OSINT Domain Intelligence Scanner
Performs deep OSINT analysis on domains using Shodan API, SecurityTrails DNS history, and WHOIS RDAP lookups. Aggregates subdomain enumeration via Amass and certificate transparency logs from crt.sh for comprehensive attack surface mapping.
npx skills add agentskillexchange/skills --skill osint-domain-intelligence-scanner
The OSINT Domain Intelligence Scanner provides a comprehensive reconnaissance toolkit for security researchers and penetration testers. It integrates directly with the Shodan InternetDB API to enumerate open ports, services, and known vulnerabilities on target infrastructure.

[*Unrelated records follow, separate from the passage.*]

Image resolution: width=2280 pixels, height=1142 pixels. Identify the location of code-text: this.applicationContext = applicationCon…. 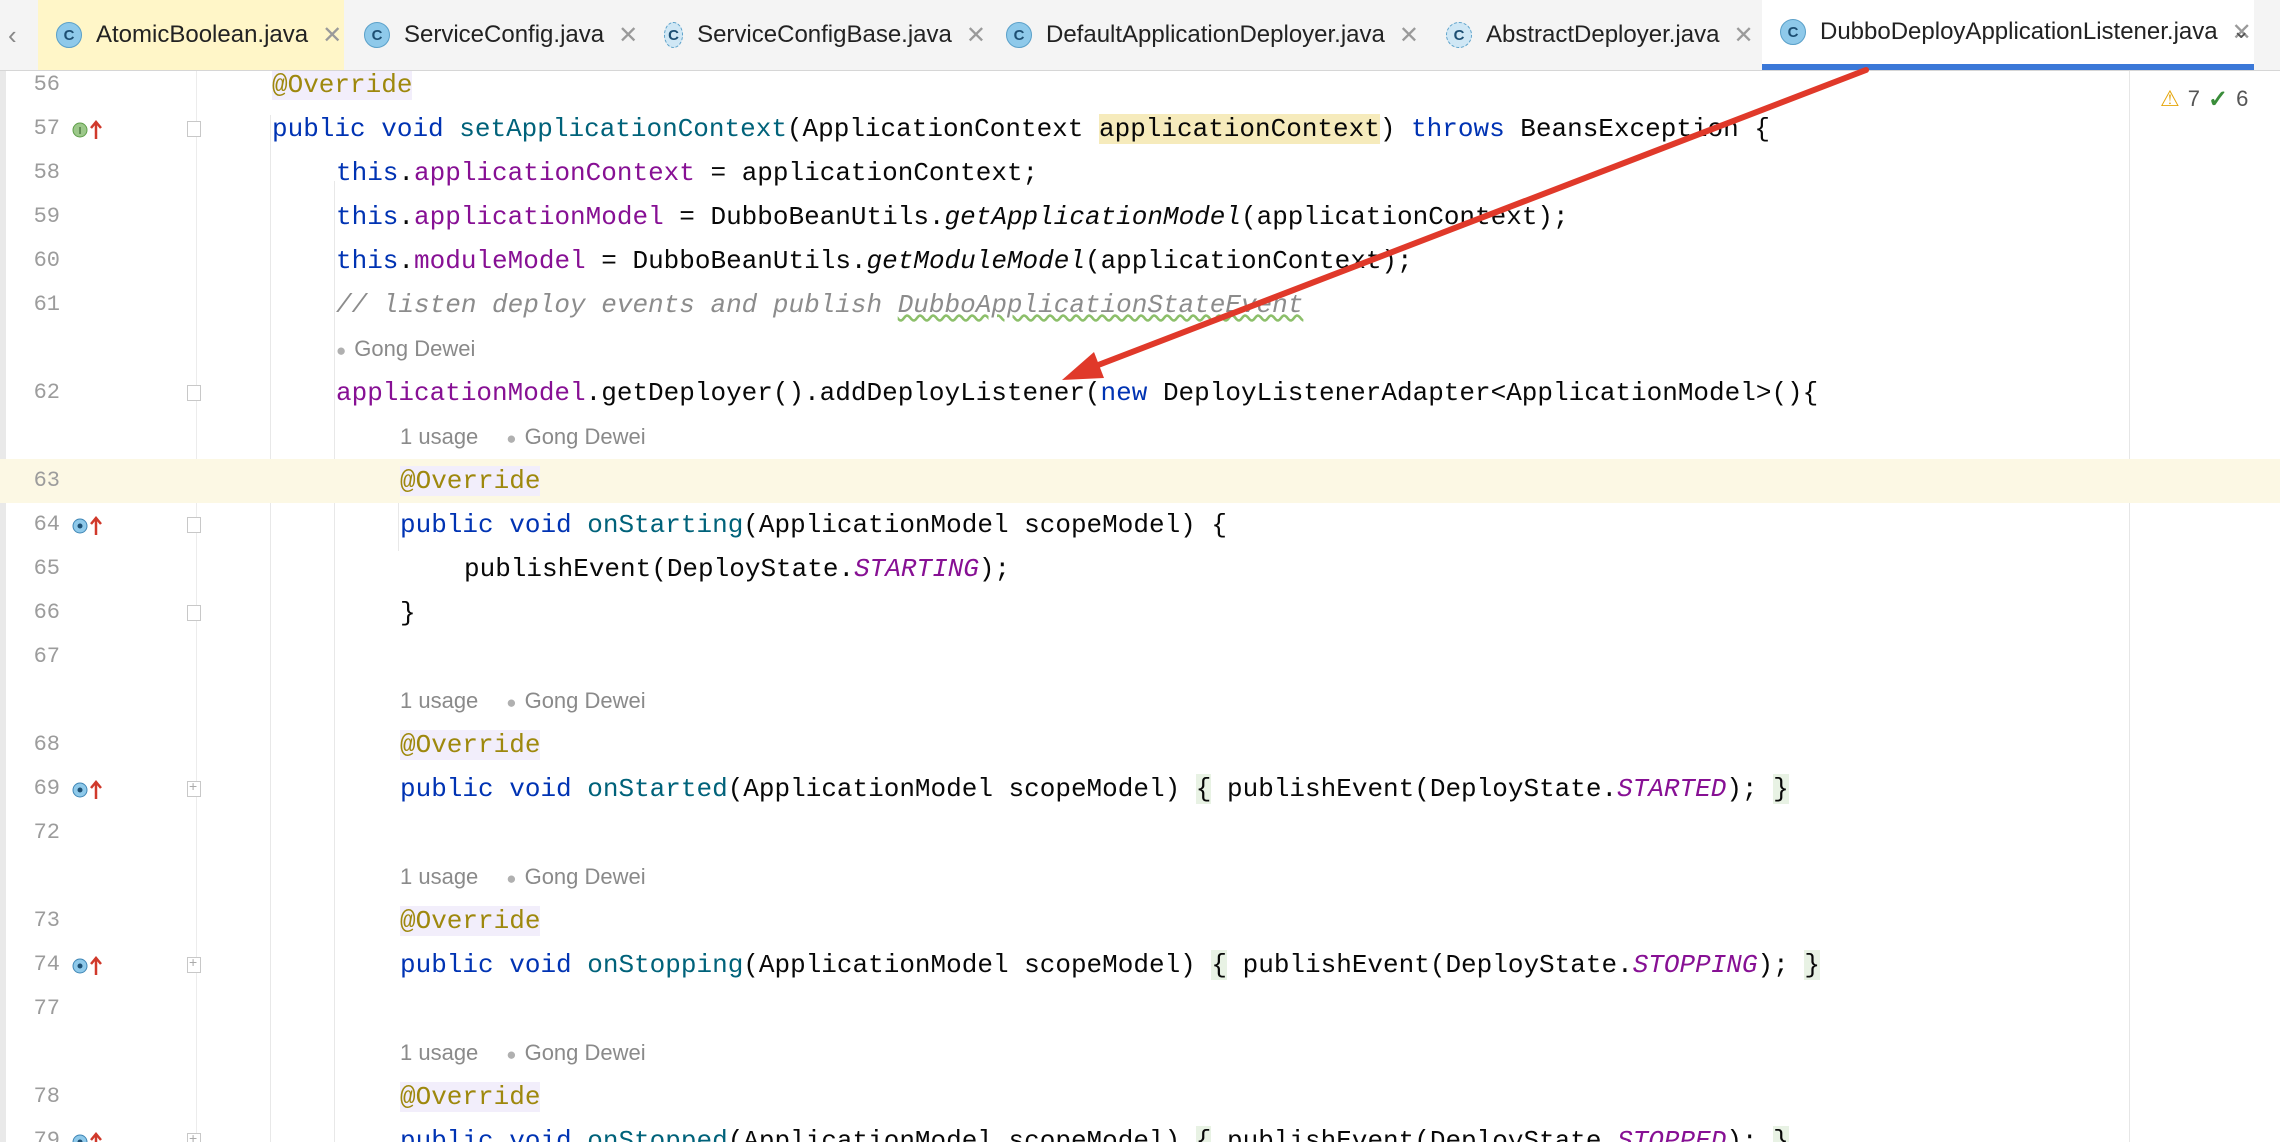
(688, 173).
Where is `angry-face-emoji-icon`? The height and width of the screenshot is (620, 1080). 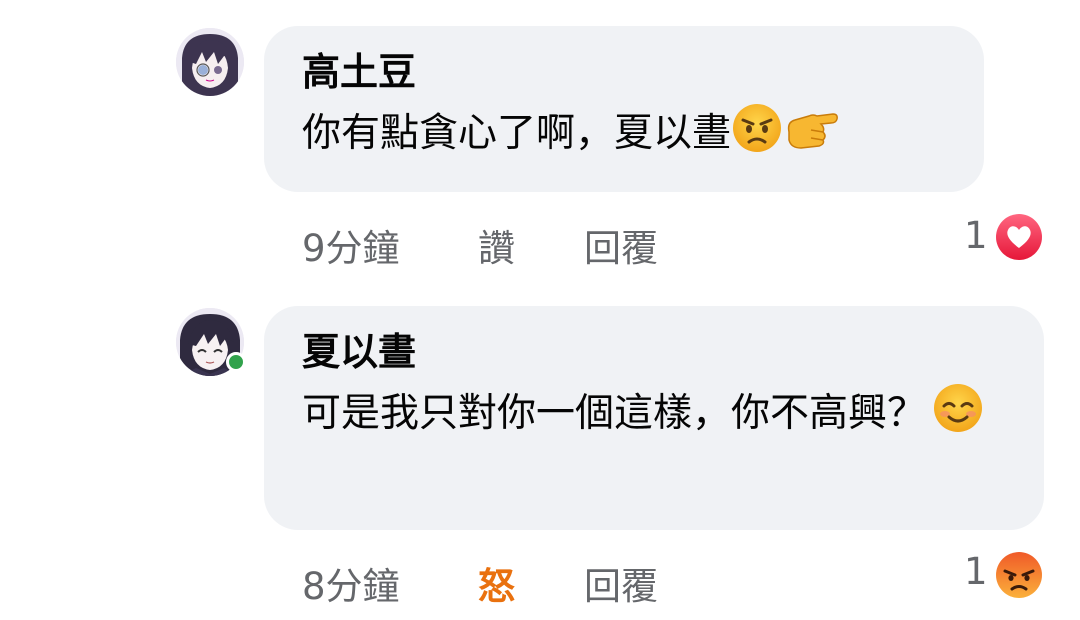 angry-face-emoji-icon is located at coordinates (757, 128).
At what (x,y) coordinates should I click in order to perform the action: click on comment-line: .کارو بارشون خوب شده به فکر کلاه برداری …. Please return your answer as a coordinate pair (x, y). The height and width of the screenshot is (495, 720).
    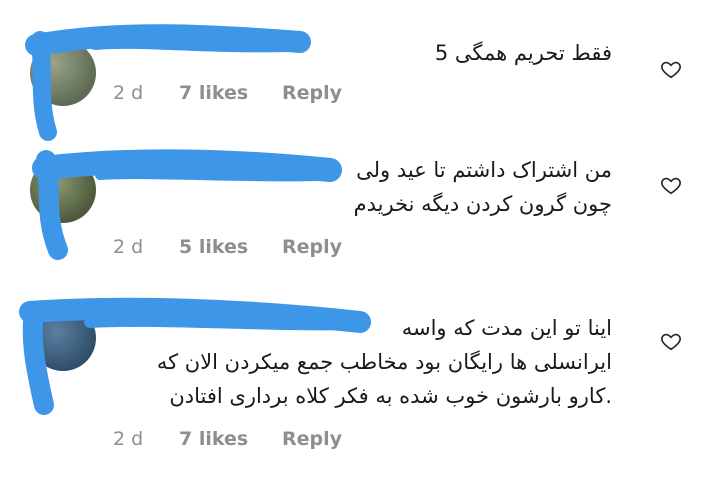
    Looking at the image, I should click on (390, 396).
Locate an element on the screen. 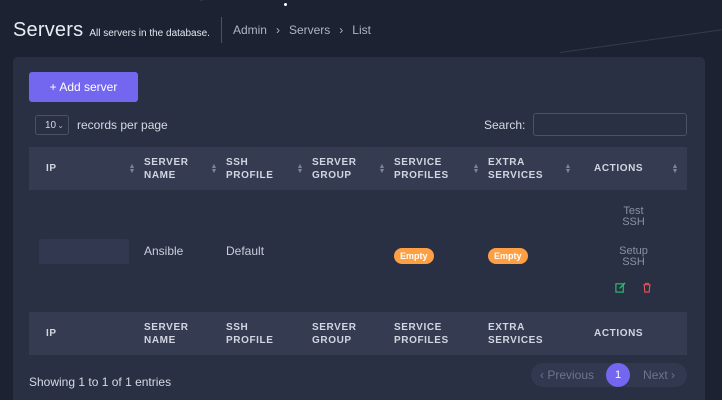  breadcrumb: Admin › Servers › List is located at coordinates (302, 30).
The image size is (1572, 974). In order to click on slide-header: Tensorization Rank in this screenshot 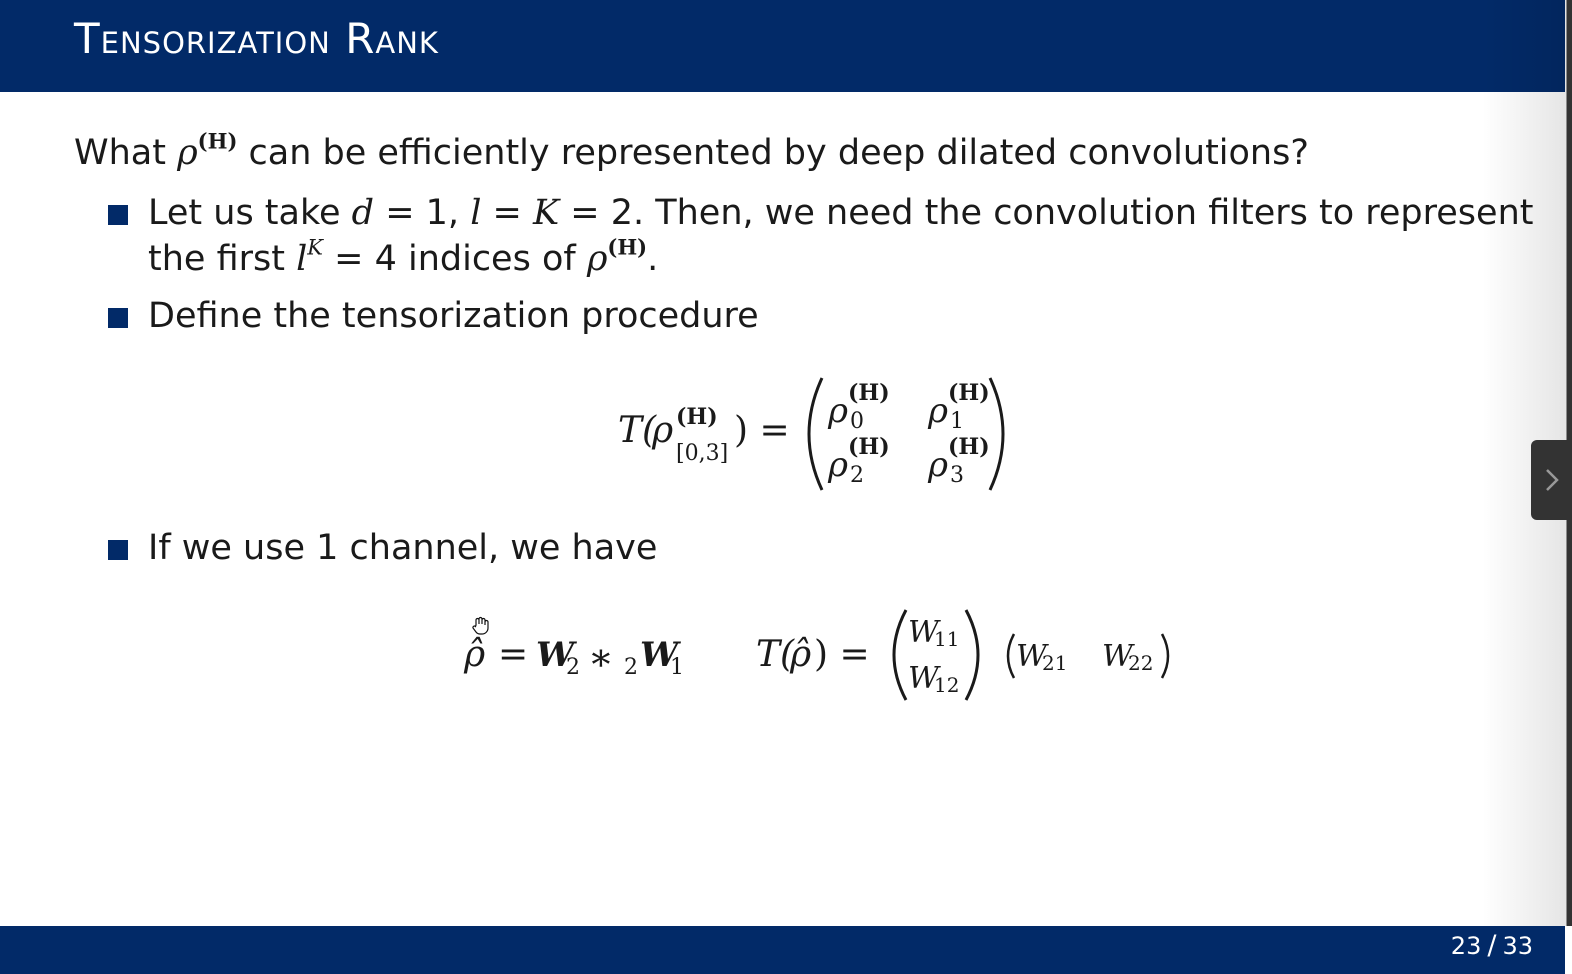, I will do `click(782, 46)`.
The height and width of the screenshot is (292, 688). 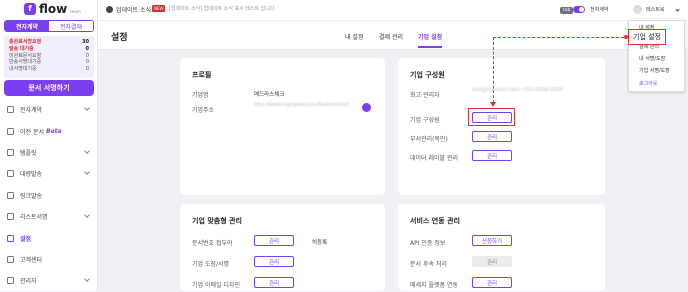 I want to click on admin-icon, so click(x=10, y=281).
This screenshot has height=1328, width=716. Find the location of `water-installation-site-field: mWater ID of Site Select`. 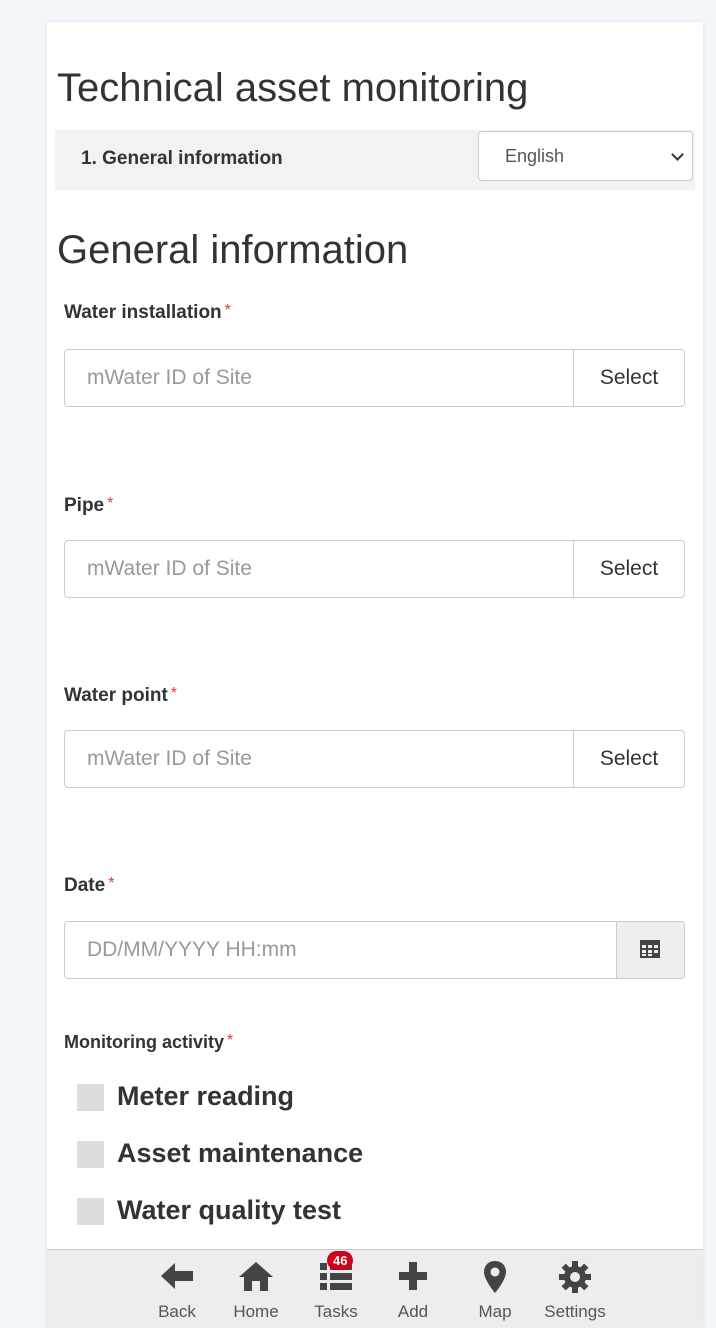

SecurityTrails historical DNS data reveals domain ownership changes, past IP associations, and DNS record modifications over time.
What this skill actually does
The skill leverages Amass passive enumeration mode combined with certificate transparency log queries via crt.sh to discover subdomains without active scanning. WHOIS RDAP protocol queries provide structured registration data compliant with modern registry standards.
Results are correlated and deduplicated across sources, producing a unified JSON report with risk scoring based on exposed services, known CVEs from the NVD database, and historical indicator patterns. The scanner supports batch processing of domain lists and can schedule recurring scans with delta reporting to track infrastructure changes over time. Output formats include JSON, CSV, and a rendered HTML dashboard.